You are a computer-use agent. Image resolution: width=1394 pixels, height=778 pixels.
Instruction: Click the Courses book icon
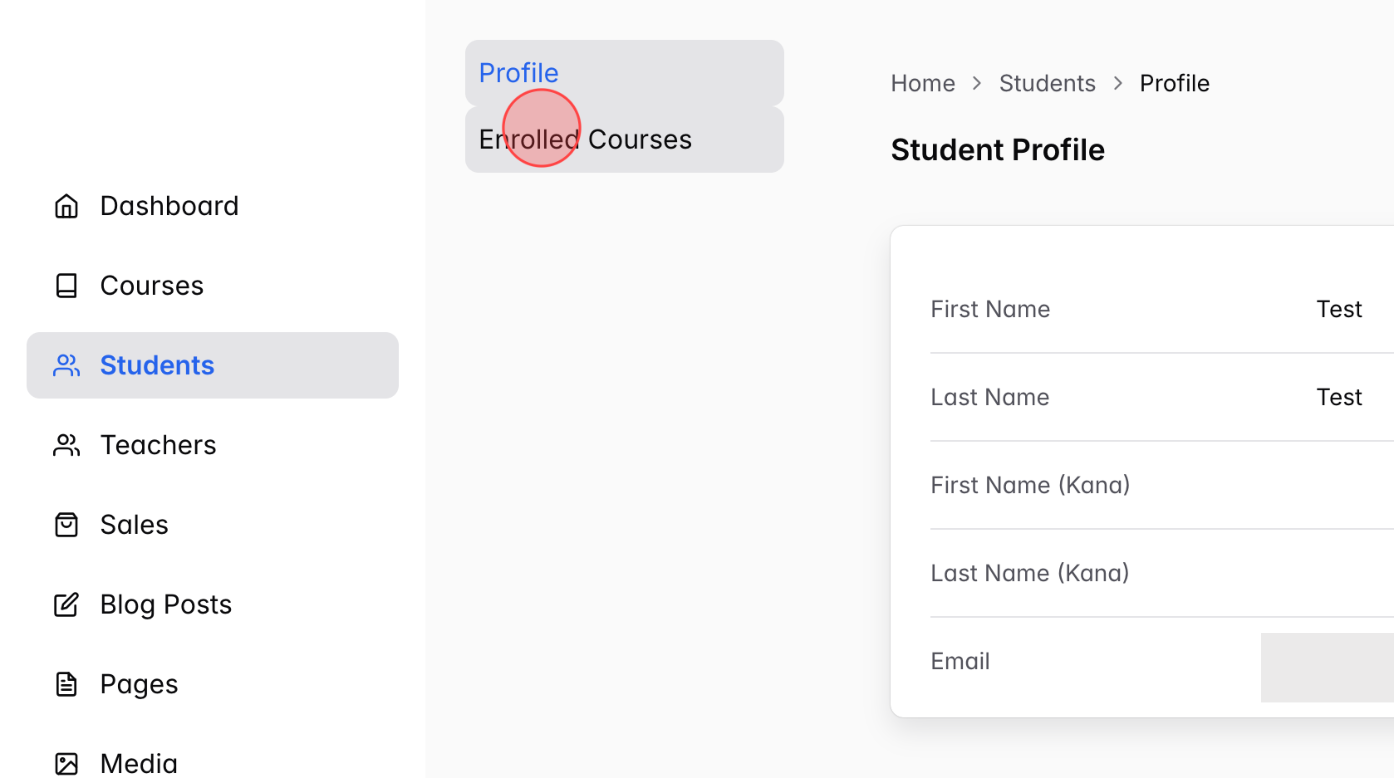pos(66,286)
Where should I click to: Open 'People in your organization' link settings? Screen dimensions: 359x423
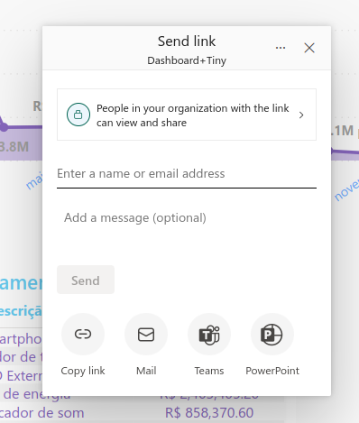(x=187, y=115)
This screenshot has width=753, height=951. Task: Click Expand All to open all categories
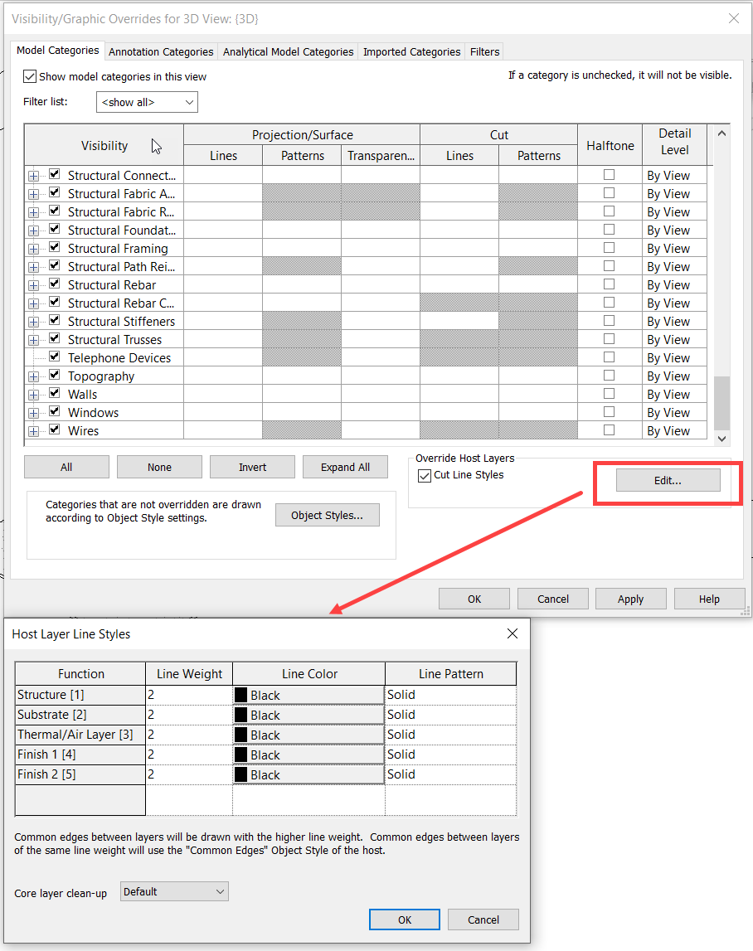click(345, 467)
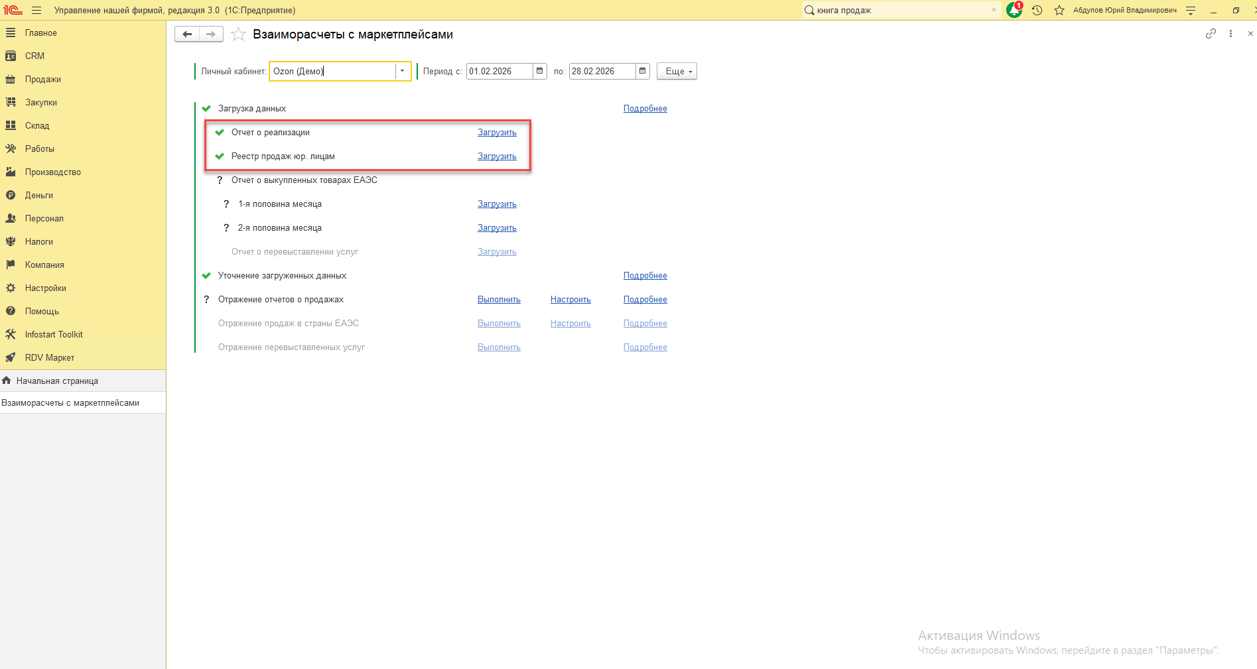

### What you need to do
Please retype the records above exactly, excluding every picture.

### Response area
You are a computer-use agent. Image resolution: width=1394 pixels, height=778 pixels.
Instruction: Click the Courses book icon
pos(66,286)
Where should I click to: Open 'People in your organization' link settings? Screen dimensions: 359x423
(x=187, y=115)
This screenshot has width=753, height=951. Task: Click Expand All to open all categories
click(345, 467)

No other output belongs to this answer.